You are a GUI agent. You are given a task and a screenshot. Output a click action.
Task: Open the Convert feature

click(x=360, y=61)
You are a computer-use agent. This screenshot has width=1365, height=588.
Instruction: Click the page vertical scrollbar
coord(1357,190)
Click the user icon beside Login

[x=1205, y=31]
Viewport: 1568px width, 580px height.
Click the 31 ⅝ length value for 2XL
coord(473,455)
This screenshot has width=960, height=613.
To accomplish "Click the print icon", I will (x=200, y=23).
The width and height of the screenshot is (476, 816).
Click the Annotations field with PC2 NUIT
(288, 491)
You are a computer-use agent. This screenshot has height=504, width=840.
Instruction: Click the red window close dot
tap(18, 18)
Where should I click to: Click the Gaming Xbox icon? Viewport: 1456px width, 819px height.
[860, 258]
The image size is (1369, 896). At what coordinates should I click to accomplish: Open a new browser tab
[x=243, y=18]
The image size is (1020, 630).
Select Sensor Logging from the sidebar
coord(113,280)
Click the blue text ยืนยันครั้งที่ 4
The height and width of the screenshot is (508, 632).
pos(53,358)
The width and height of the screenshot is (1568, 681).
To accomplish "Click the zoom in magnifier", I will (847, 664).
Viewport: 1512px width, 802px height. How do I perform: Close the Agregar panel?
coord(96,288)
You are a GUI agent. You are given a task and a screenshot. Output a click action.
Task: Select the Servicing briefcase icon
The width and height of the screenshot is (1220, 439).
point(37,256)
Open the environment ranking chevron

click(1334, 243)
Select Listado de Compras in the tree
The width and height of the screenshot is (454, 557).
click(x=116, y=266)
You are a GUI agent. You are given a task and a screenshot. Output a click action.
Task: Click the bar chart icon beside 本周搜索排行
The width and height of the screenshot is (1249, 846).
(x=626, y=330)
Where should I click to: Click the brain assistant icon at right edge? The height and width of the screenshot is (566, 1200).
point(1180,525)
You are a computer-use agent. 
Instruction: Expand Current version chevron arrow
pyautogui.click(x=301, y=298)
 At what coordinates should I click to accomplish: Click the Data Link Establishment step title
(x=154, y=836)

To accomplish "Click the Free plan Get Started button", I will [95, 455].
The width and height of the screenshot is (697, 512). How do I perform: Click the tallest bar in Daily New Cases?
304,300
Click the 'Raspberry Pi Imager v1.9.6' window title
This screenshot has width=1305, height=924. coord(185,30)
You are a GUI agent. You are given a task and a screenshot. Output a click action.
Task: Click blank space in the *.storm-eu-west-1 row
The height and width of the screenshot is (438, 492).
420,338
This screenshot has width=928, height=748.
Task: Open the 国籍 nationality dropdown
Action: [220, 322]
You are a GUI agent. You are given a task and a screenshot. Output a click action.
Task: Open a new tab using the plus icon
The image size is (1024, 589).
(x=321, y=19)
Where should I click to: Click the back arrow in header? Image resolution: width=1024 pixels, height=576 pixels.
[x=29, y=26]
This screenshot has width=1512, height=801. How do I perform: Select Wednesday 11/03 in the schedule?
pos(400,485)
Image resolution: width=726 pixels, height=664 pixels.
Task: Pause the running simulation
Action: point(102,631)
——
▸ What is asked:
Print all of the data above again, line for line, without changing anything.

▸ Correct result:
You are a GUI agent. You are given a task and a screenshot. Output a click action.
Task: Open the Convert feature

click(x=360, y=61)
You are a computer-use agent. This screenshot has width=1365, height=588.
Instruction: Click the page vertical scrollbar
coord(1357,190)
Click the user icon beside Login

[x=1205, y=31]
Viewport: 1568px width, 580px height.
Click the 31 ⅝ length value for 2XL
coord(473,455)
This screenshot has width=960, height=613.
To accomplish "Click the print icon", I will (x=200, y=23).
The width and height of the screenshot is (476, 816).
Click the Annotations field with PC2 NUIT
(288, 491)
You are a computer-use agent. This screenshot has height=504, width=840.
Instruction: Click the red window close dot
tap(18, 18)
Where should I click to: Click the Gaming Xbox icon? Viewport: 1456px width, 819px height.
[860, 258]
The image size is (1369, 896). At what coordinates should I click to accomplish: Open a new browser tab
[x=243, y=18]
The image size is (1020, 630).
Select Sensor Logging from the sidebar
coord(113,280)
Click the blue text ยืนยันครั้งที่ 4
The height and width of the screenshot is (508, 632).
pos(53,358)
The width and height of the screenshot is (1568, 681).
To accomplish "Click the zoom in magnifier", I will (847, 664).
Viewport: 1512px width, 802px height. How do I perform: Close the Agregar panel?
coord(96,288)
You are a GUI agent. You are given a task and a screenshot. Output a click action.
Task: Select the Servicing briefcase icon
The width and height of the screenshot is (1220, 439).
point(37,256)
Open the environment ranking chevron

click(1334, 243)
Select Listado de Compras in the tree
The width and height of the screenshot is (454, 557).
click(x=116, y=266)
You are a GUI agent. You are given a task and a screenshot. Output a click action.
Task: Click the bar chart icon beside 本周搜索排行
The width and height of the screenshot is (1249, 846).
(x=626, y=330)
Where should I click to: Click the brain assistant icon at right edge? The height and width of the screenshot is (566, 1200).
point(1180,525)
You are a computer-use agent. 
Instruction: Expand Current version chevron arrow
pyautogui.click(x=301, y=298)
 At what coordinates should I click to accomplish: Click the Data Link Establishment step title
(x=154, y=836)

To accomplish "Click the Free plan Get Started button", I will [95, 455].
The width and height of the screenshot is (697, 512). How do I perform: Click the tallest bar in Daily New Cases?
304,300
Click the 'Raspberry Pi Imager v1.9.6' window title
This screenshot has width=1305, height=924. coord(185,30)
You are a GUI agent. You are given a task and a screenshot. Output a click action.
Task: Click blank space in the *.storm-eu-west-1 row
The height and width of the screenshot is (438, 492).
420,338
This screenshot has width=928, height=748.
Task: Open the 国籍 nationality dropdown
Action: [220, 322]
You are a GUI agent. You are given a task and a screenshot. Output a click action.
Task: Open a new tab using the plus icon
The image size is (1024, 589).
(x=321, y=19)
Where should I click to: Click the back arrow in header? Image resolution: width=1024 pixels, height=576 pixels.
[x=29, y=26]
This screenshot has width=1512, height=801. How do I perform: Select Wednesday 11/03 in the schedule?
pos(400,485)
Image resolution: width=726 pixels, height=664 pixels.
Task: Pause the running simulation
Action: point(102,631)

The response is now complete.